Page:Revue pédagogique, premier semestre, 1883.djvu/72

Cette page n’a pas encore été corrigée
62
REVUE PÉDAGOGIQUE

Ne reconnaît-on pas, dans ce maître du moyen âge qui répète toujours le même livre, dicte des cahiers, l’ancêtre trop écouté, trop fidèlement suivi de certains de nos instituteurs ou même de nos professeurs d’école normale ? Pour eux, l’esprit était un vase qu’il s’agissait de remplir plutôt qu’une source d’où il fallait faire jaillir des eaux vives.

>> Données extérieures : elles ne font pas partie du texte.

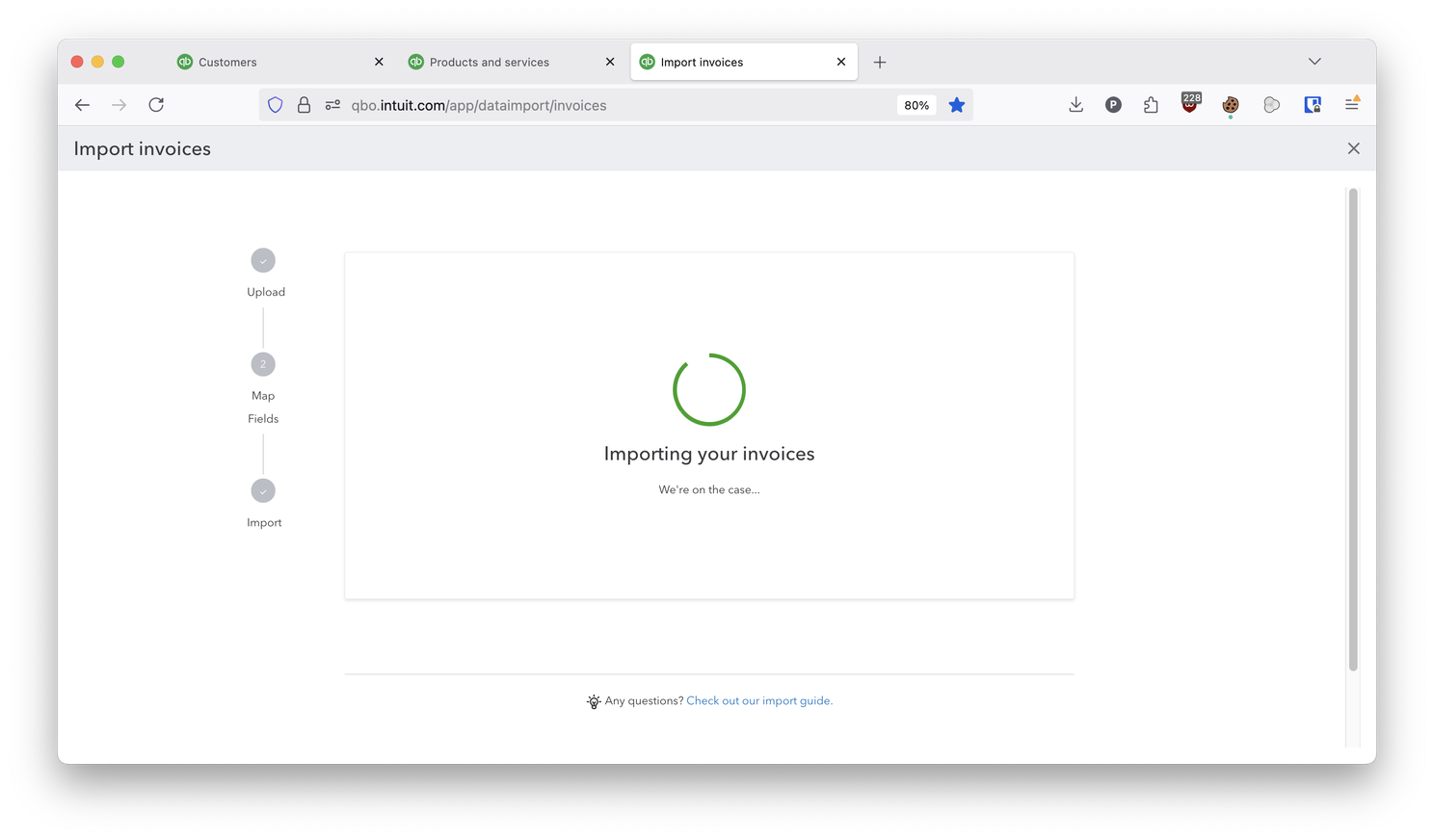The image size is (1434, 840).
Task: Open the Firefox hamburger application menu
Action: (1352, 104)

M. Boissier montre admirablement que ce qui sembla n’être d’abord qu’un changement de méthode aboutit à une révolution dont toute la société se ressentit. L’enseignement de l’Université ne fut plus seulement une préparation pour les clercs, pour ceux qui prétendaient à la situation privilégiée que l’Église faisait à ses serviteurs ; il s’adressa à tout le monde et par suite devint attrayant et facile. Ramus, qui est l’apôtre des réformes nouvelles, se préoccupe « d’oster du chemin des arts libéraux les espines, les cailloux, et tous empeschemens et retardemens des esprits, de faire la voye droite et plaine pour parvenir plus aisément, non seulement à l’intelligence, mais à la pratique et à l’usage des arts libéraux. » Tous les bons esprits sont conviés à apprendre, et il fait pour eux une grammaire française publiée en français et non en latin : grande nouveauté ! Ce qui, au moyen âge, était une sèche analyse de Priscien et de Donat, devient avec la Renaissance « une éducation générale, vivante, humaine ». Il se forme une classe d’hommes éclairés, actifs, libéraux, ayant le sentiment de leurs droits et de leurs devoirs, et c’est par eux qu’au siècle suivant la France deviendra si grande.

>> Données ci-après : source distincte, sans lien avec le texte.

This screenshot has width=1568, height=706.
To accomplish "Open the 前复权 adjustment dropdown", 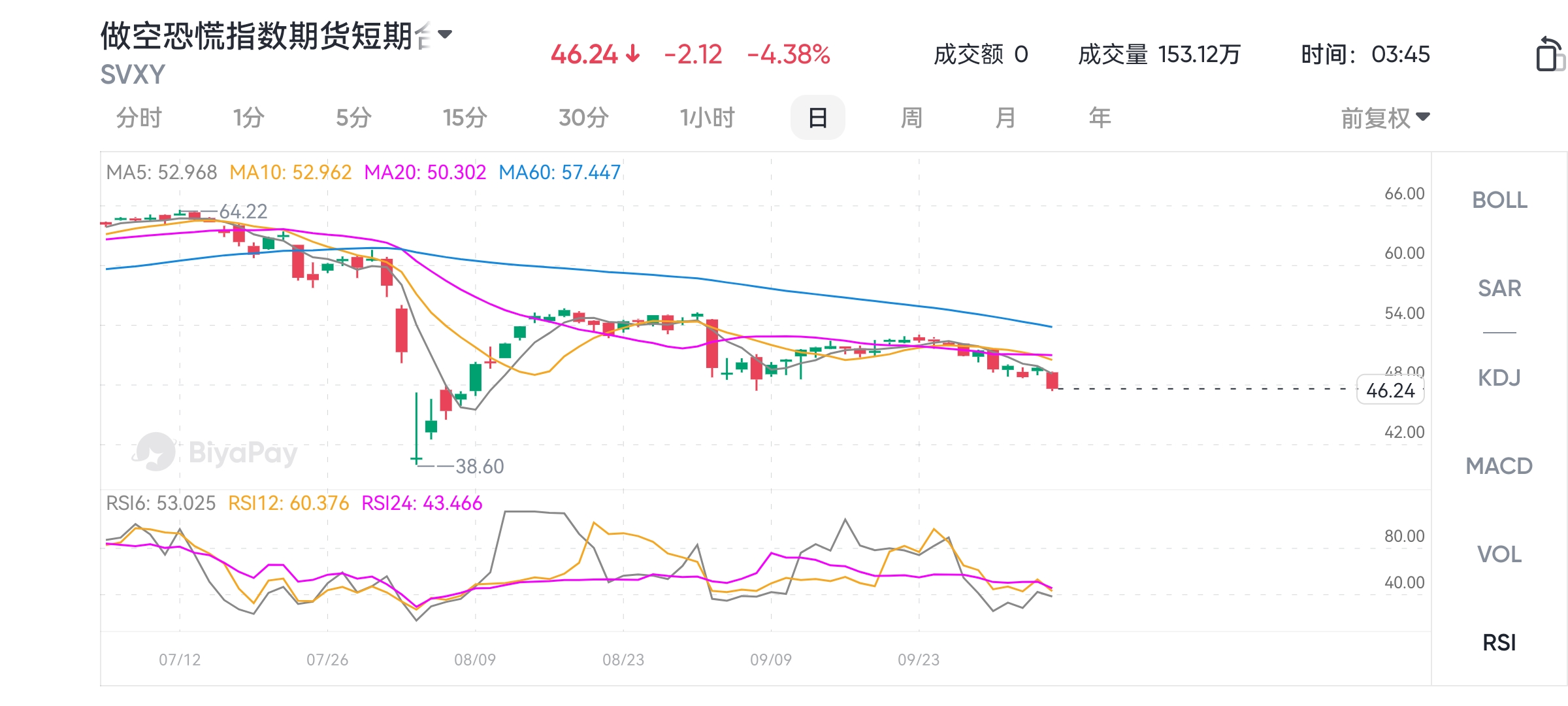I will (1385, 118).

M. Gaston Boissier se trouve amené, par le récit des difficultés qui assaillirent Baduel dans l’administration du Collège des arts à Nîmes, à examiner la question, si souvent débattue, de la part à faire aux pouvoirs locaux dans la direction des établissements d’instruction publique. Les lettres patentes qui avaient fondé l’université nîmoise disaient qu’elle élirait ses officiers et se gouvernerait elle-même. Baduel fit créer un conseil composé de citoyens lettrés, nommés gymnasiarques, qui, avec les professeurs des diverses classes, devait décider de ce qui se rapportait à la discipline et aux études. Mais cela n’assura pas la bonne harmonie dans le collège. Les choix portaient quelquefois, pour le professorat, sur des brouillons vaniteux qui introduisaient la discorde dans la compagnie. Les coups d’épée se mêlaient aux coups de langue, et on comprend ce que devenaient alors les études. « Les bons citoyens gémissaient, dit M. Boissier, les brouillons se partageaient entre les deux rivaux, les procès naissaient les uns des autres. Il me semble qu’une leçon se dégage de cette histoire : lorsqu’on voit quels désordres peuvent se produire quand l’éducation est tout à fait abandonnée aux particuliers et aux villes, on devient moins défavorable au système qui la met dans la main de l’État. »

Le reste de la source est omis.